▶ [Work instructions]:
1) In the excerpt on electro-optic detection, where has subtracting the laser pulse shape at each shot been tested?
2) Extend the excerpt on electro-optic detection, starting after its final sentence.

When using a single photodetector form (Figure 1), at each shot, the electro-optic signal is mainly composed of the same signal (corresponding to the stretched laser pulse shape  $S_L(t)$ ), and the information on the electric field is usually a small modulation  $\epsilon(t)$  of  $S_L(t)$ . The signal at the ADC system's input has thus the form:

$$X(t) = (1 + \epsilon(t)) S_L(t), \qquad (2)$$

which means that, using a single photodetector, most of the ENOB of the ADC board would be used for recording the laser shape, and a only small fraction of the ENOB would be effectively used for recording the information  $\epsilon(t)$ . An effective solution consists of using a balanced photodetector, in order to subtract the signal S(t) before digitization, thus using the full ENOB of THERESA for recording the electro-optic signal  $\epsilon(t)$ . Two alternate strategies have been successfully tested, up to now using classical oscilloscopes:

- 1. One solution consists of subtracting the laser pulse shape  $S_L(t)$  at each shot. This technique has been tested at KARA,<sup>20</sup> for recording the Coulomb field of electron bunches, and at SOLEIL<sup>46</sup> for recording freely propagating THz pulses.
- 2. A second solution is based on the fact that the photonic front-end can provide two complementary signals. Subtracting these two signals, using a balanced detector, is thus also a natural solution, which has been implemented in several experiments.<sup>7, 47, 48</sup> One example of front-end with balanced detection is represented in Figure 9.

▶ [Provided information]:

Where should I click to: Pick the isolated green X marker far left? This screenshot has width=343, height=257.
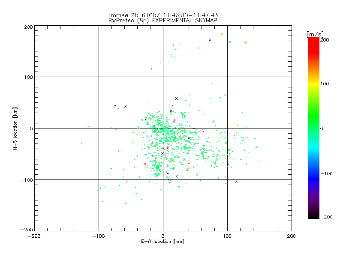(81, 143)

==

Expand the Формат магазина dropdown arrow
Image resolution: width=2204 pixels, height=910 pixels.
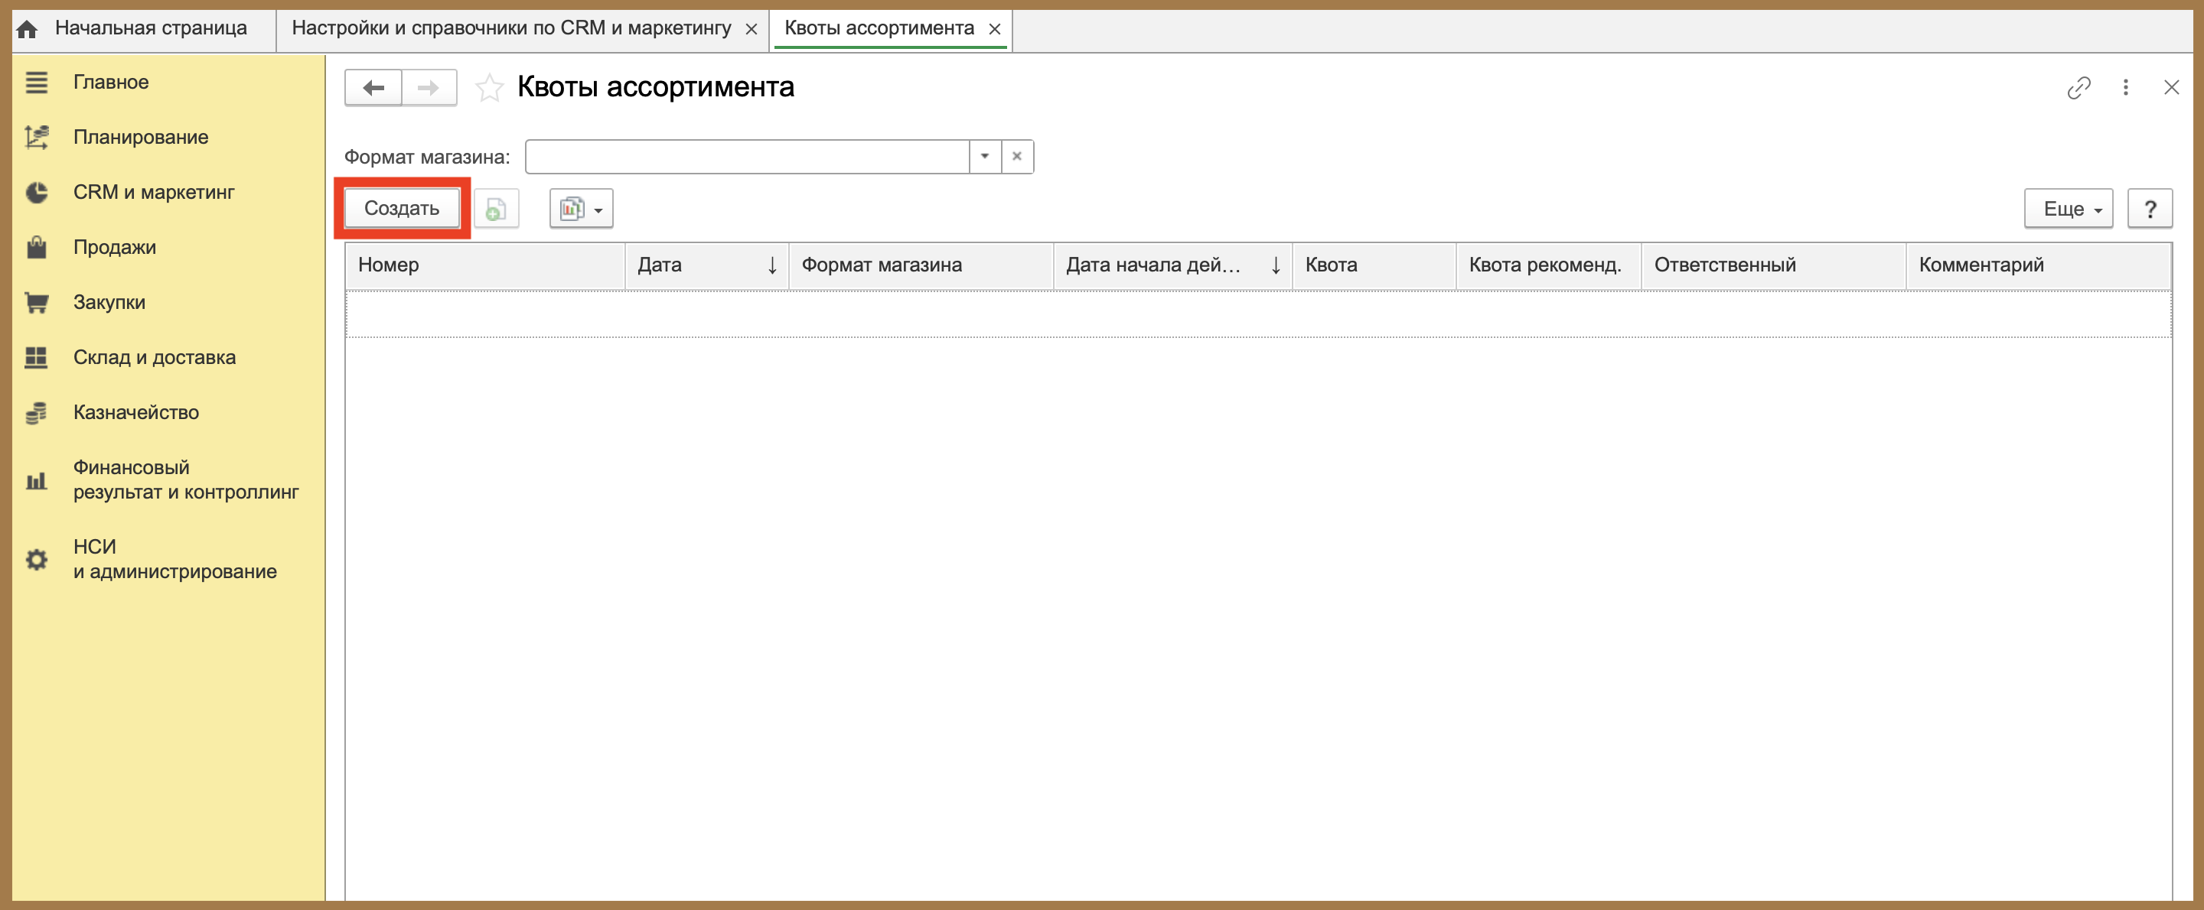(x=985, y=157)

...

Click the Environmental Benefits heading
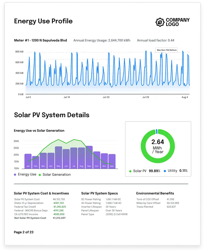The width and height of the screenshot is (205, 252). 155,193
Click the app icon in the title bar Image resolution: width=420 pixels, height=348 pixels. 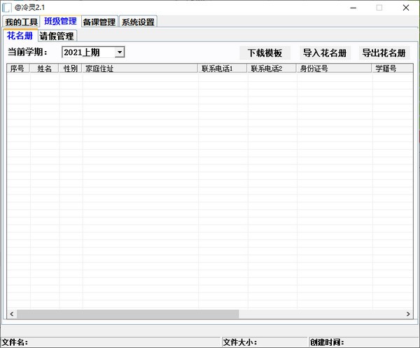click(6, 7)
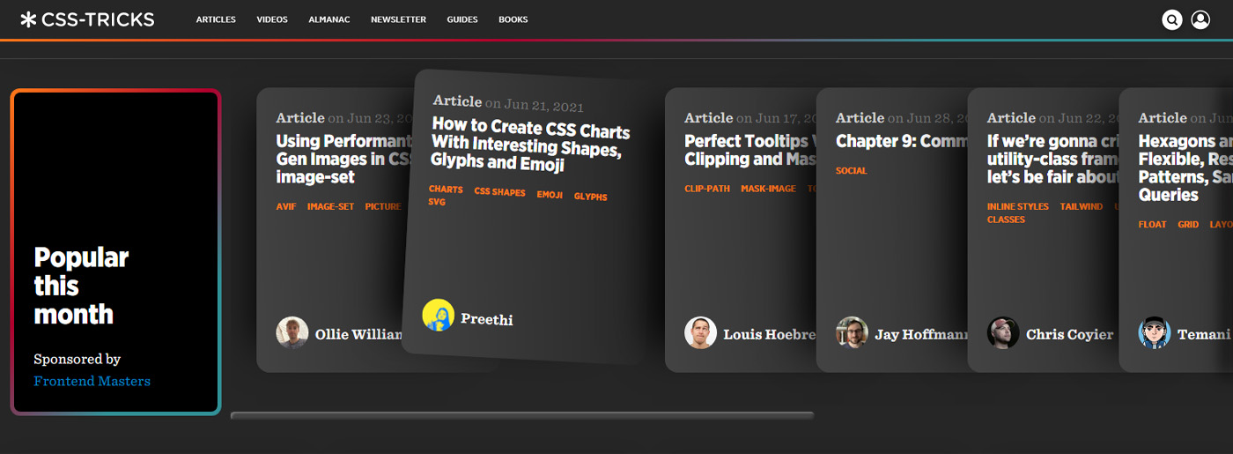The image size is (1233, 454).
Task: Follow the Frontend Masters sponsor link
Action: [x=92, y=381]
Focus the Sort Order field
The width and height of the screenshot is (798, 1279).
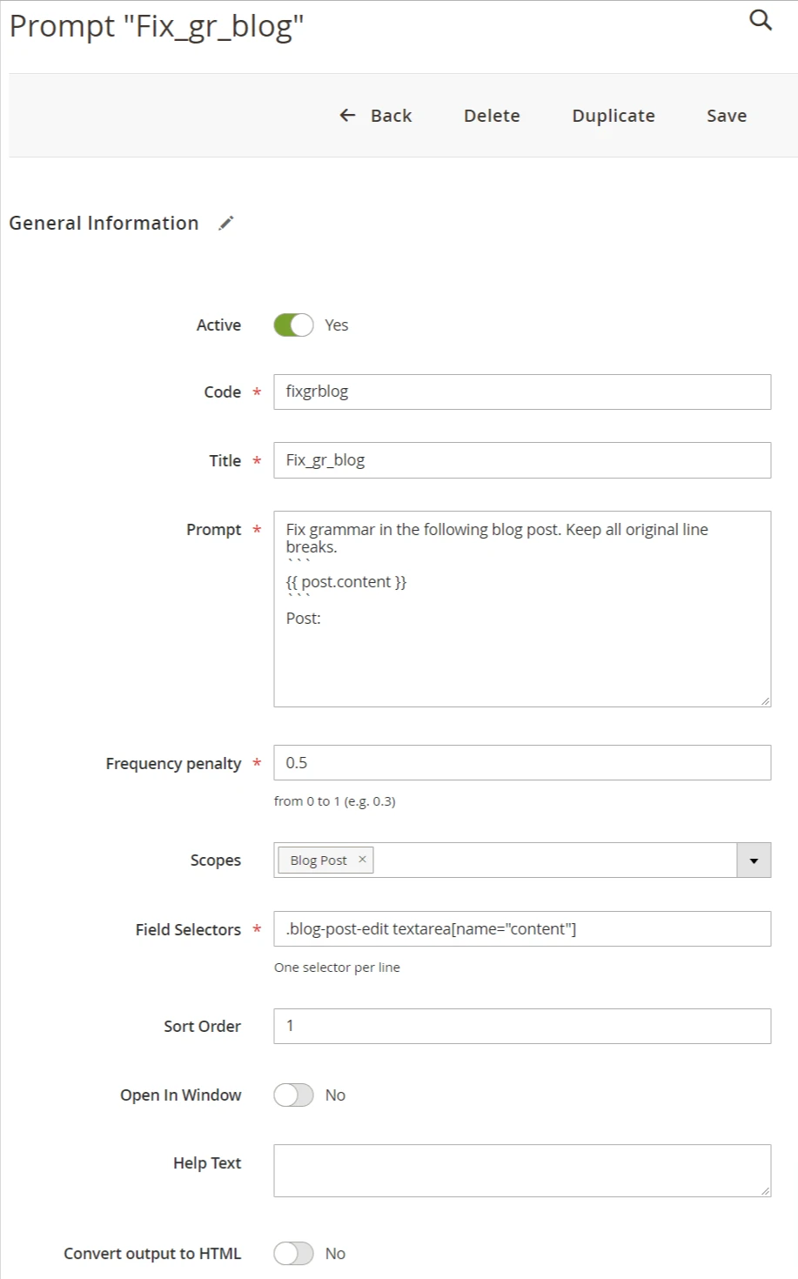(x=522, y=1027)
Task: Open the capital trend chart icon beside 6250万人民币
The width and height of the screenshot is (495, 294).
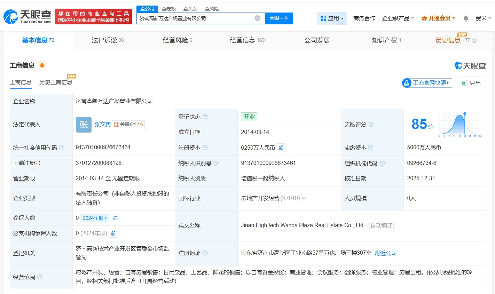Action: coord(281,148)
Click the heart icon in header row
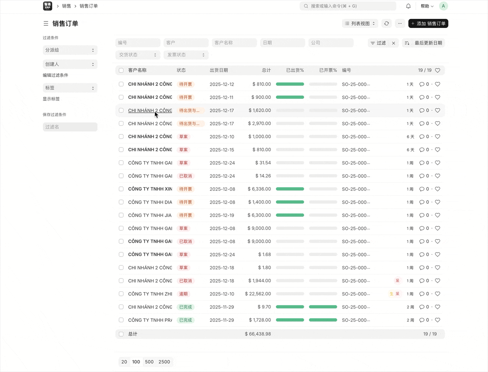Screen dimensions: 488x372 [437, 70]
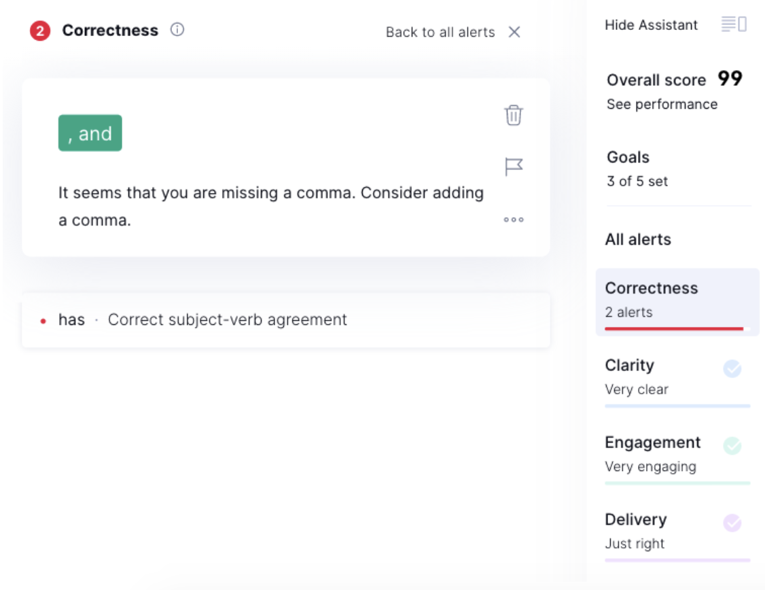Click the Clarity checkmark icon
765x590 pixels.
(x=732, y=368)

▶ [Task answers]:
1) At KARA, to record the Coulomb field of electron bunches, and at SOLEIL, to record freely propagating THz pulses.

2)
Figure 9: Detail of one of the photonic front-ends compatible with THERESA. A chirped laser pulse is modulated by the electric field under interest, using the Pockels effect in an electro-optic crystal. Then several layout options are possible. Here we display the version where the two outputs can be subtracted at the analog level.<sup>47,48</sup> THERESA is also expected to be compatible with the so-called DEOS scheme for achieving even larger bandwidth (see text and Reference<sup>49</sup>). Note that Brewster plates are optional and have the effect of increasing the sensitivity, typically by one order of magnitude.<sup>47</sup> Options that avoid the use of polarization maintaining (PM) fibers are also possible (see, e.g., Reference<sup>7</sup>). YDFA: Ytterbium-doped amplifier, GaP Xtal: Gallium Phosphide crystal.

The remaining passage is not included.